If your pup's coat is on the wavier side, you might be able to get away with brushing your dog every other day. 

This pup doesn't shed too much, so it can be a good choice for allergy sufferers. However, every dog is different, so make sure you get to know the actual pup you're bringing home if you have bad animal-related allergies.

Like with all breeds, regular dental care and nail clippings are important. It's also vital to keep the ears clean since dirt can accumulate quickly in the Havashu's floppy ears.


Havashu are sturdy little dogs. As with most mixed breeds, the Havashu is bred in a way to eliminate the problems that the parent breeds typically face.

However, both Havanese and Shih Tzu are prone to a condition known as luxating patella (when the knee-cap slides in and out of position) and several eye issues.

Therefore, it's vital to keep up with proper eye care, and you should limit how much jumping your pup does on and off high places like the sofa or bed.

Plus, Havashu can develop problems with joints as they age, so make sure your dog maintains a healthy weight and gets ample exercise to avoid problems with obesity that can exacerbate joint issues. 

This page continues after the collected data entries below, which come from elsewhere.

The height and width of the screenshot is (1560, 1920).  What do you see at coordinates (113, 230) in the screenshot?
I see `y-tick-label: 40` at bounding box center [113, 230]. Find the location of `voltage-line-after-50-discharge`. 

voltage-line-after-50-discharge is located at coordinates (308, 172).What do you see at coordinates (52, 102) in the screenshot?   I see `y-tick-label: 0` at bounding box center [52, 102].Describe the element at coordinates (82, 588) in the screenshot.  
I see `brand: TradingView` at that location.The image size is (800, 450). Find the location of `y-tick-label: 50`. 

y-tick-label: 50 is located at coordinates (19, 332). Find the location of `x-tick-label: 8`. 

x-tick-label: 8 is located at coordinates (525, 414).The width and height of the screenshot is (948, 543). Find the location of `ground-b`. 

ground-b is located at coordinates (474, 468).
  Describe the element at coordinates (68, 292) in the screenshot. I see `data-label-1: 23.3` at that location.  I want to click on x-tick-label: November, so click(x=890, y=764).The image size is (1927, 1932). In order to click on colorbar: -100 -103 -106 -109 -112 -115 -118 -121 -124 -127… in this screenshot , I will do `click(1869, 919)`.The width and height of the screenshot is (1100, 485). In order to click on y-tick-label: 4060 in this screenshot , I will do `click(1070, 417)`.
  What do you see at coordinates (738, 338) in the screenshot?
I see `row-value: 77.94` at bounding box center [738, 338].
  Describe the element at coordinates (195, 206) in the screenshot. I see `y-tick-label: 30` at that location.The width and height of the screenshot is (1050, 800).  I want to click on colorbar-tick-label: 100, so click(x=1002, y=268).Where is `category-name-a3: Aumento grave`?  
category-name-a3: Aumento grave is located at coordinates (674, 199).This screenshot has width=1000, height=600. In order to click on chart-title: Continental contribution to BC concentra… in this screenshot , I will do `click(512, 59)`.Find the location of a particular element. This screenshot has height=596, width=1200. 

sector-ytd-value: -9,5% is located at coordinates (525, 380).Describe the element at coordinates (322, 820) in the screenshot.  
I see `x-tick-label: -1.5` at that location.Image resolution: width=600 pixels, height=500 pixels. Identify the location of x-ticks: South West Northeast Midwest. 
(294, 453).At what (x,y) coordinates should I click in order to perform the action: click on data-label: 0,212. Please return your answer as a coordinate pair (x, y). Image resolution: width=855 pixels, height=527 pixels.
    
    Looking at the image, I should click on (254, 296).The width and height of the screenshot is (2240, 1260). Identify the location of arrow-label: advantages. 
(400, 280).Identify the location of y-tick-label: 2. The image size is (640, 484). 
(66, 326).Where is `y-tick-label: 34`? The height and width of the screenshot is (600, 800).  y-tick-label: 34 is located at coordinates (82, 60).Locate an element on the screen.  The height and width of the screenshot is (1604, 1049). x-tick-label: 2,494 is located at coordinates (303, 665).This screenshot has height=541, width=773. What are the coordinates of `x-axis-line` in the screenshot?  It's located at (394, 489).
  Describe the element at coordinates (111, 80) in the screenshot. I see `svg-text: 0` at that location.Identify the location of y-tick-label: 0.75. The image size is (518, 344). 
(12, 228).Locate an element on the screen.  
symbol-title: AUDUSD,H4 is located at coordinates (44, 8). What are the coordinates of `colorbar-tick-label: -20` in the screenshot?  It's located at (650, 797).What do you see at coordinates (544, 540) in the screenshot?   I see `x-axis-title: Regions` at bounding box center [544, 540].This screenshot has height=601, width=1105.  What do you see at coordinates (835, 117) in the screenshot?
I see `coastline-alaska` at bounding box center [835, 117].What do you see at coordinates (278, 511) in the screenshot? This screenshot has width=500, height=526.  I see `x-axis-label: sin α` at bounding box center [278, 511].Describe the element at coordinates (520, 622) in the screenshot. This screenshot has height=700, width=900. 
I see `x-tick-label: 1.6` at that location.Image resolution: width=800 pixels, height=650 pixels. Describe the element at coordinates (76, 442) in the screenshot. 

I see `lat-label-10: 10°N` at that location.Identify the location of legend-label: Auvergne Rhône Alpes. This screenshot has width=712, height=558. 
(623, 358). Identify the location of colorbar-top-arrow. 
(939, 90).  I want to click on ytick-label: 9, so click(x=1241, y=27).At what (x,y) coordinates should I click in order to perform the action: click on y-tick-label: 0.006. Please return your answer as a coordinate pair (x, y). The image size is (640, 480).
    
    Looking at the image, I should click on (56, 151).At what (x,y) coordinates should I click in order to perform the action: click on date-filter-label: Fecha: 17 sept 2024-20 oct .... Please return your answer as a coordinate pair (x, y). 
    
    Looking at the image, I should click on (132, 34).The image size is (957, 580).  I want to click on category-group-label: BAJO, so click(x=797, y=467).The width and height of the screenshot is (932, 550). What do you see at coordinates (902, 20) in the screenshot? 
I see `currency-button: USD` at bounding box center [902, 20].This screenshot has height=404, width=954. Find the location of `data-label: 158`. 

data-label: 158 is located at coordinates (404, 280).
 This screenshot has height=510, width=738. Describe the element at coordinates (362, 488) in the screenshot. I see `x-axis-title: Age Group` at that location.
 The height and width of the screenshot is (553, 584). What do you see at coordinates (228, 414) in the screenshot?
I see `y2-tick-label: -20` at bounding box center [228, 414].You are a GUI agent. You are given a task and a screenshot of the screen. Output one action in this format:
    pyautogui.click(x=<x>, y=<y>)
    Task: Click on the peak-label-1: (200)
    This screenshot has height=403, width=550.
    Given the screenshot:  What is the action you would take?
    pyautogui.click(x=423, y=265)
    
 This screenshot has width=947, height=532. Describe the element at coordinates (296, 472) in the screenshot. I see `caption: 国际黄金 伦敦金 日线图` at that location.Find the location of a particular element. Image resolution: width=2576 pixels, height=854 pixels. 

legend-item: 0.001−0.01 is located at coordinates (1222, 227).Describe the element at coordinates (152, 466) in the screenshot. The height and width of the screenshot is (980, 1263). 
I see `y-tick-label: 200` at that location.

A Havashu has an average lifespan of approximately 13 to 17-years-old. Of course, every dog is different and how long your pup lives will depend on many factors, including her overall health, proper care, and any underlying conditions that might be present.

What is a Havashu?

How Much Does a Havashu Cost?

Depending on where you get your pup, you can expect to pay anywhere from $300 to $1,200 or more.

If you get your dog from a breeder, make sure the breeder provides all of the proper paperwork, answers all of your questions, and makes you feel comfortable with the process.

If a price for a Havashu seems too good to be true, it probably is. 

If the dog you find is toward the lower end of this price scale, it is very likely that it is not an actual Havashu and could potentially end up with more health problems -- costing you more money down the road.

Steer clear of puppy mills, questionable deals, and anyone who is unwilling to answer all of your questions concerning the dog.

You may want to check with your local shelters to see if you can find a Havashu up for adoption.  It's very unfortunate but all types of dog breeds gets surrendered to rescues everyday.  

Overall, the Havashu is a friendly, intelligent breed that is ideal for families with children or other pets. It's also an excellent choice for apartment living due to its small size and is sure to be a faithful friend to its owner.

Just make sure you have the time to give this pup all of the attention that she demands and deserves!